We should have the path logged in as well so we have the opportunity to manually fix it (or know we have to clear the cache) When this is detected we should clear the emptiness cache to help the backfill heal itself on next execution. We should also move to the next and not get stuck into this project, so we can at least fill in the projects which are in good state.
Relevant logs
Geo::RepositoryBackfillService: Trying to obtain lease to sync repository for project gitlab/gitlabhq (4)
Geo::RepositoryBackfillService: Started repository sync for project gitlab/gitlabhq (4)
Geo::RepositoryBackfillService: Fetching project repository for project gitlab/gitlabhq (4)

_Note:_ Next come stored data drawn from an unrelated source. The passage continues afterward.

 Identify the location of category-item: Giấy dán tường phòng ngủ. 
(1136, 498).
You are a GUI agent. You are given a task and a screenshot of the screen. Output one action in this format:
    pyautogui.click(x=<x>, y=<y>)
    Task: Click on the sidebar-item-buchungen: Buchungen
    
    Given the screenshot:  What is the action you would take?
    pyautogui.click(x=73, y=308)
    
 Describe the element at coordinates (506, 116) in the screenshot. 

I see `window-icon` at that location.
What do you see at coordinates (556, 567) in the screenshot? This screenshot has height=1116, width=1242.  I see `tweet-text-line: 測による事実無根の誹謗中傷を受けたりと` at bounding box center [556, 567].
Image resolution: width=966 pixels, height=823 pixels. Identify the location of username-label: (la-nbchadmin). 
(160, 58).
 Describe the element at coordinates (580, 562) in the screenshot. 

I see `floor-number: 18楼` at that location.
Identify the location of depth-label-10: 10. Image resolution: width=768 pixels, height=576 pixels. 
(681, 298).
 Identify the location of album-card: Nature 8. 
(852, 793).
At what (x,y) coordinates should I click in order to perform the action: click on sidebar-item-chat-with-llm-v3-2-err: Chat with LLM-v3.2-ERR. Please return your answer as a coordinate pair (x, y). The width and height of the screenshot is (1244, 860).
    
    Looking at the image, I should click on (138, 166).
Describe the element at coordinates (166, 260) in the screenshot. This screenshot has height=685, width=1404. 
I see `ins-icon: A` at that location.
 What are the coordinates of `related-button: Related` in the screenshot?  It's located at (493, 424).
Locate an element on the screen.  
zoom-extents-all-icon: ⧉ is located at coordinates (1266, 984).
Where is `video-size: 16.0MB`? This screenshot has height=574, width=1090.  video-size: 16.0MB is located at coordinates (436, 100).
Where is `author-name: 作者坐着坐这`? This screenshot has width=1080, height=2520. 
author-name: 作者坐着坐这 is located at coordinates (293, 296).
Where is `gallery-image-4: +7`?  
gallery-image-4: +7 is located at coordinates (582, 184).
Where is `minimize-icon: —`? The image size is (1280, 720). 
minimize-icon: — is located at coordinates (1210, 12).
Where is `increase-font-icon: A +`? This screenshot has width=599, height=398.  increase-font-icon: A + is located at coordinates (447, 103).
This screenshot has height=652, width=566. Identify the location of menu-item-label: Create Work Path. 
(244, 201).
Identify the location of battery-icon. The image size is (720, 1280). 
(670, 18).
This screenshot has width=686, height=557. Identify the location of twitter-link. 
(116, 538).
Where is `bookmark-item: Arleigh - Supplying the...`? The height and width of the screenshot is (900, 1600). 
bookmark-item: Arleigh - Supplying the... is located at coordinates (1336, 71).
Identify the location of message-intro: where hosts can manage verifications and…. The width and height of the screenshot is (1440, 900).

Gitlab::Git::Repository::NoRepository: no repository for such path
from /opt/gitlab/embedded/service/gitlab-rails/lib/gitlab/git/repository.rb:67:in `rescue in rugged'
from /opt/gitlab/embedded/service/gitlab-rails/lib/gitlab/git/repository.rb:65:in `rugged'
from /opt/gitlab/embedded/service/gitlab-rails/lib/gitlab/git/repository.rb:860:in `remote_add'
from /opt/gitlab/embedded/service/gitlab-rails/app/models/repository.rb:1083:in `add_remote'
from /opt/gitlab/embedded/service/gitlab-rails/app/models/repository.rb:979:in `fetch_geo_mirror'
from /opt/gitlab/embedded/service/gitlab-rails/app/services/geo/repository_backfill_service.rb:49:in `fetch_project_repository'
from /opt/gitlab/embedded/service/gitlab-rails/app/services/geo/repository_backfill_service.rb:34:in `fetch_repositories'
from /opt/gitlab/embedded/service/gitlab-rails/app/services/geo/repository_backfill_service.rb:15:in `block in execute'
from /opt/gitlab/embedded/service/gitlab-rails/app/services/geo/repository_backfill_service.rb:74:in `try_obtain_lease'
from /opt/gitlab/embedded/service/gitlab-rails/app/services/geo/repository_backfill_service.rb:13:in `execute'
Customer being affected: https://gitlab.zendesk.com/agent/tickets/77773
Possible fixes
Handle this different exception correctly, add additional information to the log file and make sure we continue to process the remaining projects in the batch.